Katherine Dunham Company
Variant namesThe Katherine Dunham Company was an African American modern dance troupe founded by Katherine Dunham to serve her unique artistic vision. The company would go through several iterations involving various changes of name and personnel over the course of its more than twenty years of existence (approximately 1937-1960). In 1930, while still a student at the University of Chicago, Dunham formed Ballet Nègre, one of the first black ballet companies in the United States. The company would give its first performance at the Beaux Arts Ball in Chicago the following year, but soon disbanded. One of Dunham's dance mentors, Ludmilla Speranzeva, advised Dunham to focus on modern dance and develop her own style. In 1933, Dunham opened her first dance school, the Negro Dance Group, on Chicago's South Side. During that same year, Dunham was cast by Ruth Page in a role for the Chicago premiere of her ballet, La Guiablesse, choreographed to a commissioned score by William Grant Still. The following year, Page decided to revive the work as part of a planned evening of her original choreography to be presented during the Chicago Civic Opera's 1934-1935 season. Occupied with other pieces on the program, Page invited Dunham to restage the work and take over the title role. Dunham cast some of the students from her school, including Talley Beatty, in the Page ballet. She also reconstituted Ballet Nègre, performing with the company in her own pieces, Spanish Dance and Fantasie Nègre at the Chicago World's Fair in 1934.
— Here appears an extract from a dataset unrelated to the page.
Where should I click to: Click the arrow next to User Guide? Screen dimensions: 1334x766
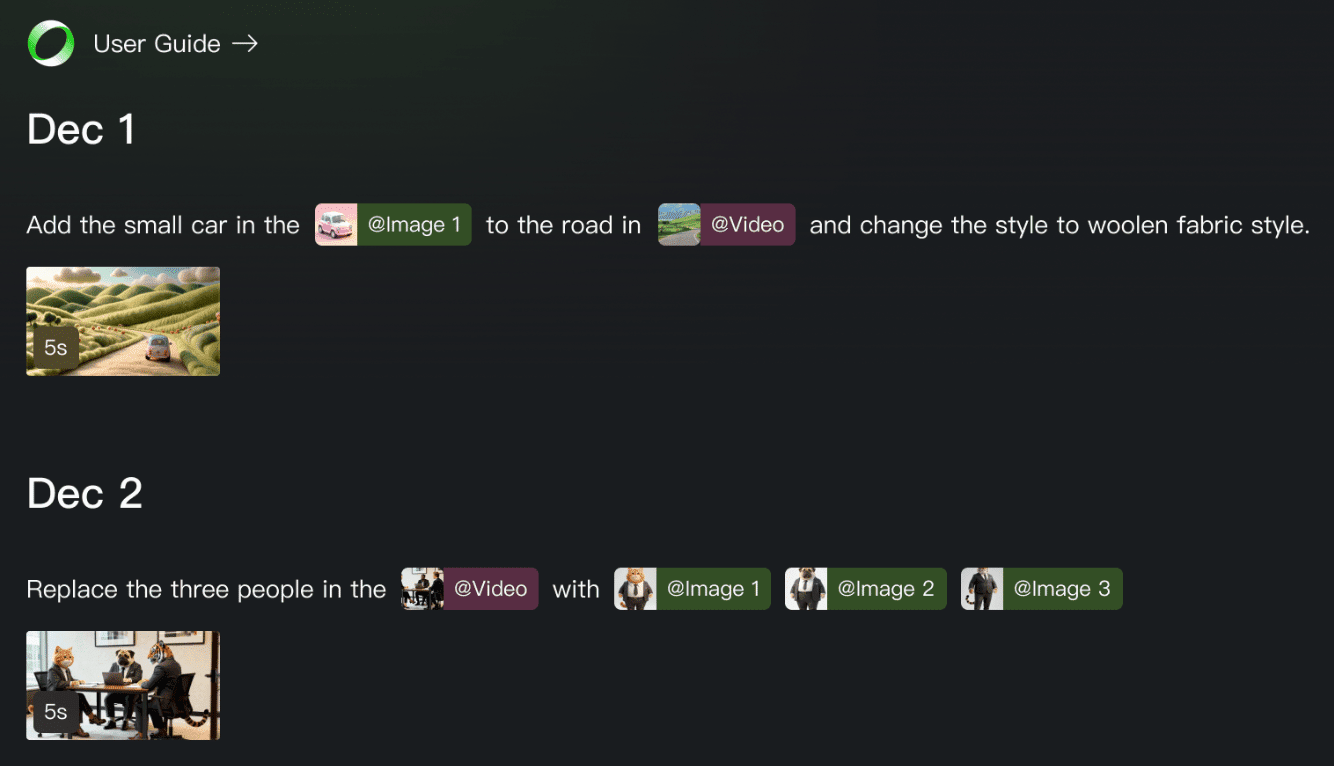click(245, 44)
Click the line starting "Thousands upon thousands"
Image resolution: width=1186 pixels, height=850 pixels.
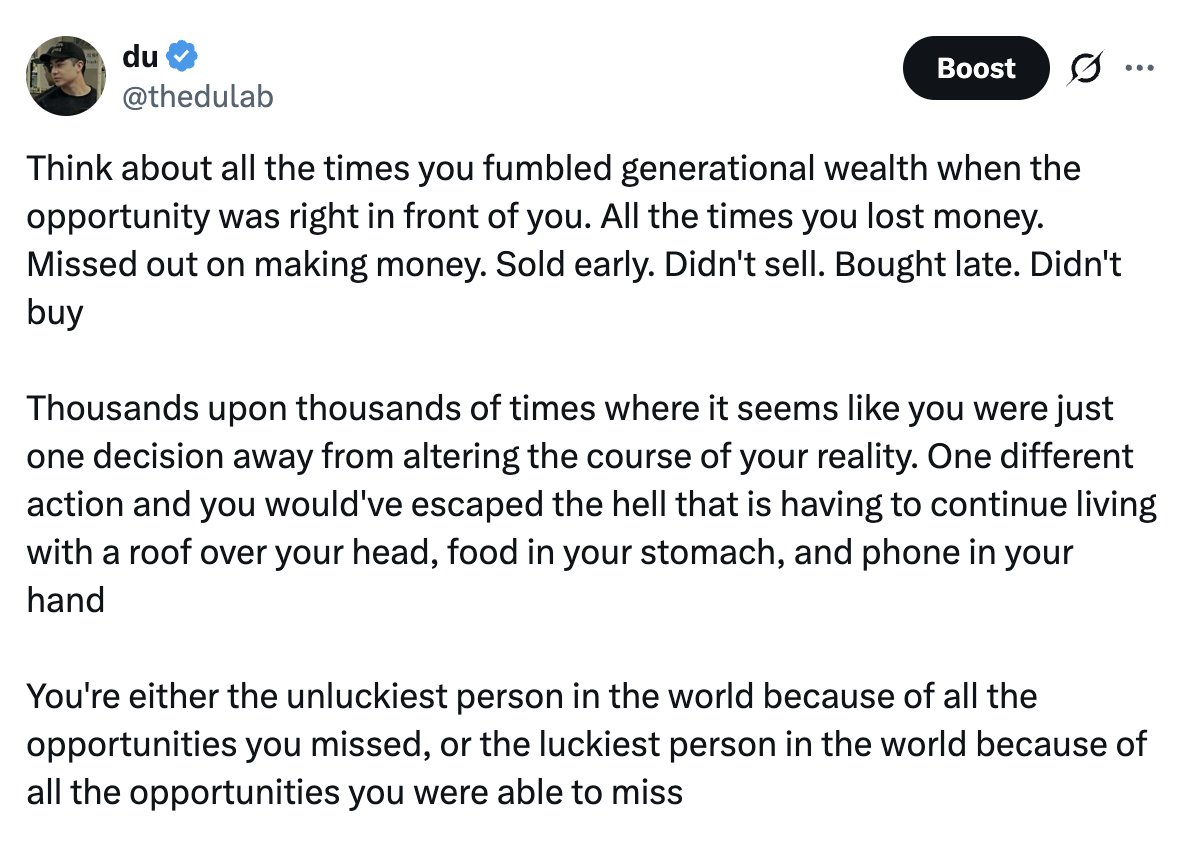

During 1935-1936, Dunham conducted fieldwork in Jamaica, Martinique, Trinidad, and Haiti. When she returned to Chicago, she received her degree and assembled a small troupe, beginning to create new works that were informed by her studies of Afro-Carribbean dance forms. Dunham and her company went to New York to participate in the program, A Negro Dance Evening, held at the 92nd Street Y on March 7, 1937. In addition to the Dunham company, the roster of performers included Alison Burroughs, Asadata Dafora, Edna Guy, and Clarence Yates. On the first half of the program, Dunham presented a suite of West Indian dances. In the second half, Modern Trends, Dunham presented Tropic Death, which featured Talley Beatty as a fugitive from a lynch mob. Over the next few years, Dunham continued to develop the dance aesthetic and pedagogic approach that would become the Dunham Technique. In January 1938, her company appeared in a Federal Dance Project program, Ballet Fedré, which presented them alongside white dance companies. Ballet Fedré included the premiere of Dunham's full-length work, L'Ag'Ya, which arguably was her first composition to fuse all of the influences of her earlier dance training and studies with the dance forms of the African diaspora she encountered during her fieldwork. That same year, Dunham would be appointed director of the Negro Unit of the Chicago branch of the Federal Theater Project (FTP), staging dances in Run Li'l Chil'lun and The Emperor Jones. During this time, the company continued to evolve and grow. John Pratt (whom Dunham would later marry) would become the company's resident designer. In addition to dancers, the troupe always would include a complement of singers and musicians, such as the Haitian drummer, Papa Augustine. Dunham continued to choreograph and present new pieces for the concert stage, including Barrelhouse (1938) and Bahiana (1939).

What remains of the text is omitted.